I disable passive mode and the neighbors come up and establish for about a minute and go back down again.
I then restart FRR service which doesn't help.
I reverted back to the previous install and no issue (thank goodness for boot environments).Something is very suspect with the latest FRR release.
Anyone care to help out?
to be clear, there are two BGP neighbors on the pfsense. The other neighbor is just fine.Connections established 4; dropped 3 Last reset 00:02:36, Notification received (Cease/Connection Collision Resolution) External BGP neighbor may be up to 1 hops away. Local host: 172.28.0.6, Local port: 5469 Foreign host: 172.28.0.5, Foreign port: 179 Nexthop: 172.28.0.6 Nexthop global: fe80::92ec:77ff:fe34:cedc Nexthop local: fe80::92ec:77ff:fe34:cedc BGP connection: non shared network BGP Connect Retry Timer in Seconds: 120 Estimated round trip time: 20 ms Read thread: on Write thread: on FD used: 24 BFD: Type: single hop Detect Multiplier: 3, Min Rx interval: 300, Min Tx interval: 300 Status: Down, Last update: 0:00:13:05
-
There is also no ping loss over the tunnel.

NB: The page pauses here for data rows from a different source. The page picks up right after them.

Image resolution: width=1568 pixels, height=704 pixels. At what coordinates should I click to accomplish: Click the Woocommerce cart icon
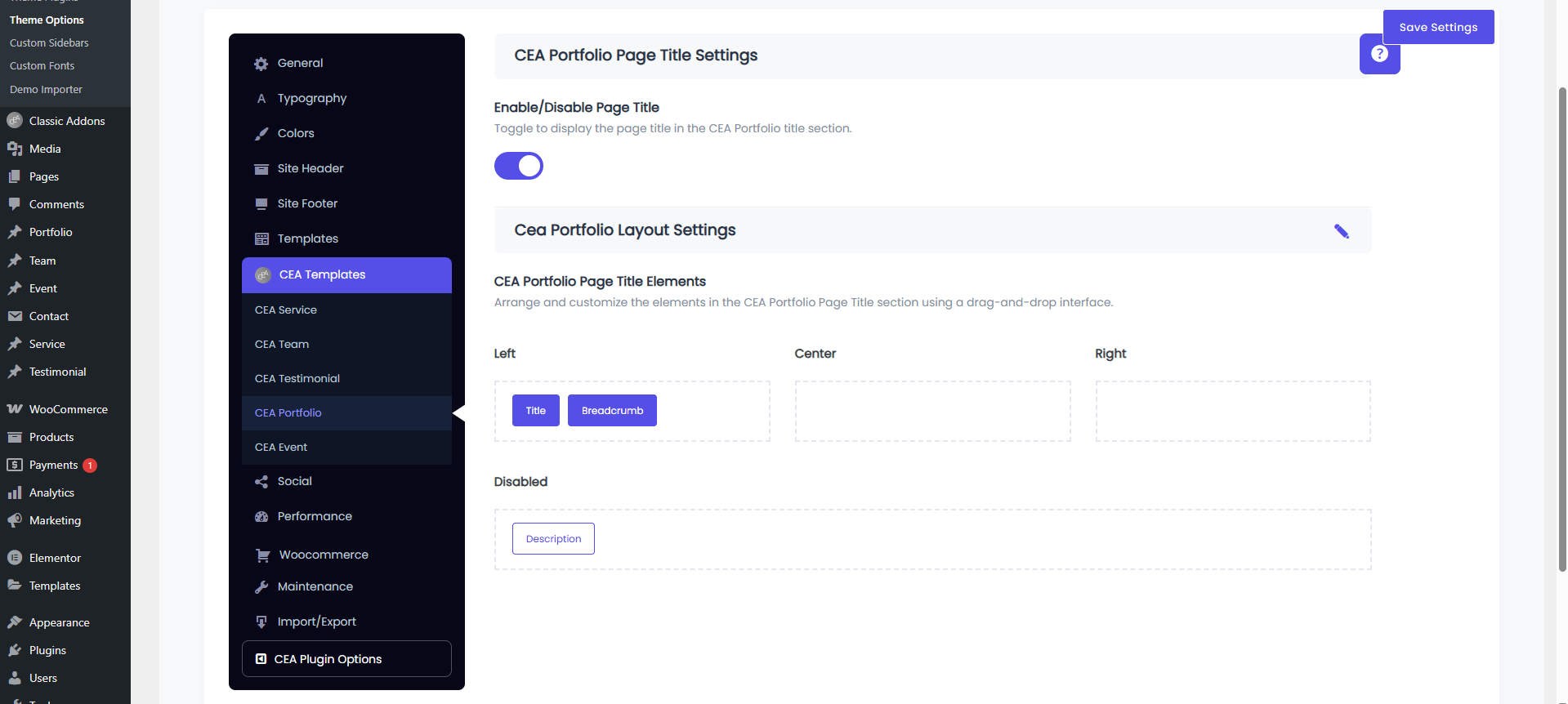[x=263, y=555]
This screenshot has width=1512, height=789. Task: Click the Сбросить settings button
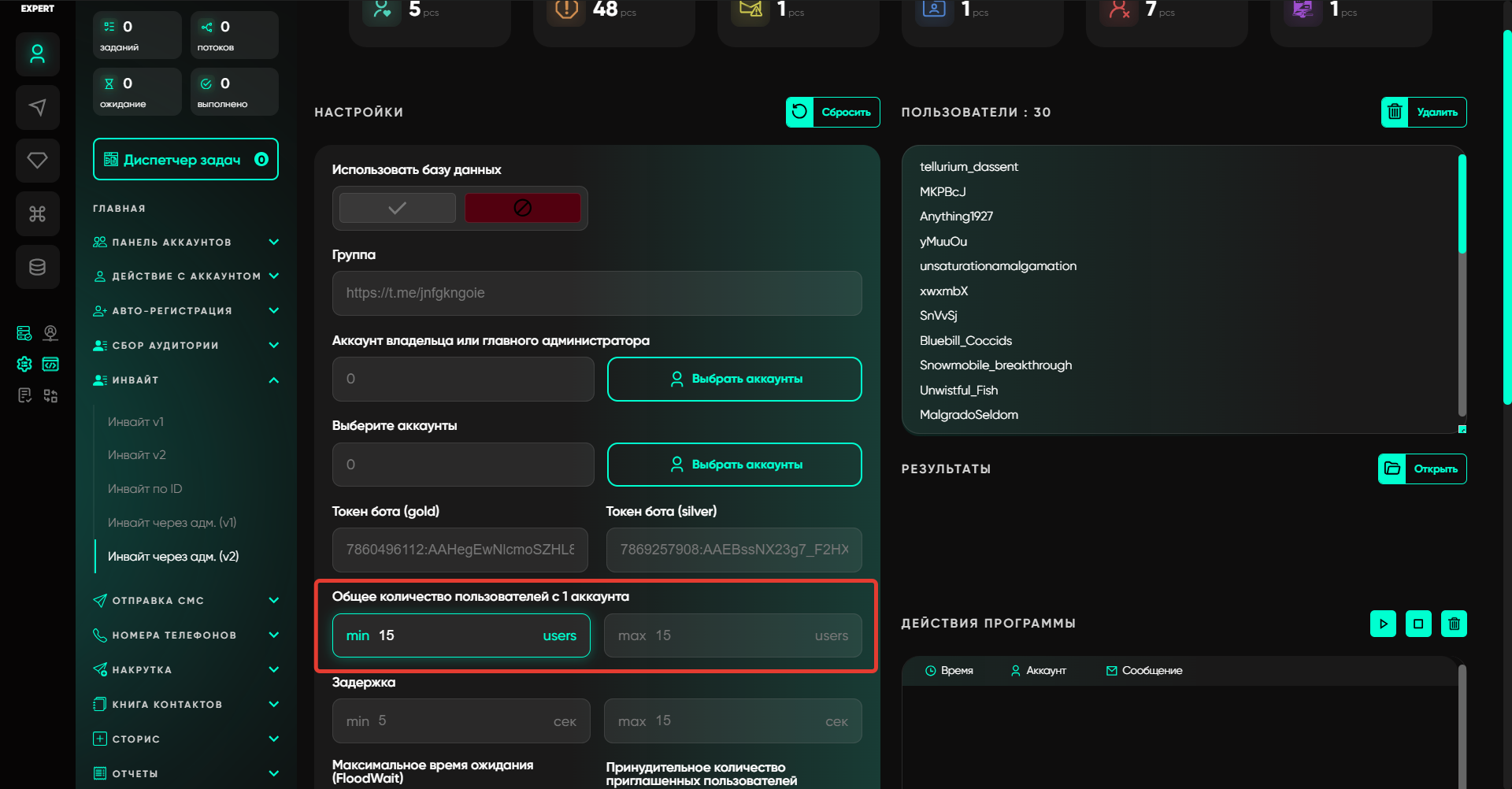pyautogui.click(x=832, y=112)
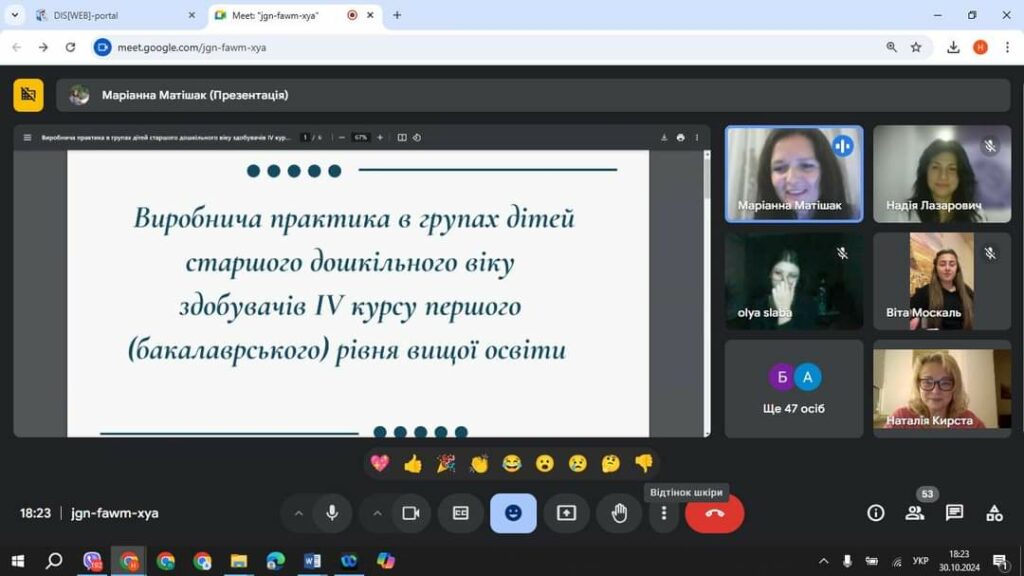Screen dimensions: 1024x576
Task: Open the chat panel
Action: pyautogui.click(x=954, y=513)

IPsec is working fine. Just FRR specifically is flaky.-- 172.28.0.5 ping statistics --- 115 packets transmitted, 115 packets received, 0.0% packet loss round-trip min/avg/max/stddev = 20.277/20.541/23.086/0.255 ms
-
I think i figured it out the cause.
https://www.netgate.com/blog/state-policy-default-change
So to add a bit more color i have two VPNs.
- Wireguard - Stable
- IPsec VPN - Unstable
Checking logging for the past few hours i noticed the blocks started occurring after the upgrade.
I am pretty confident that i have data showing this to be a post upgrade issue. Now the question is why.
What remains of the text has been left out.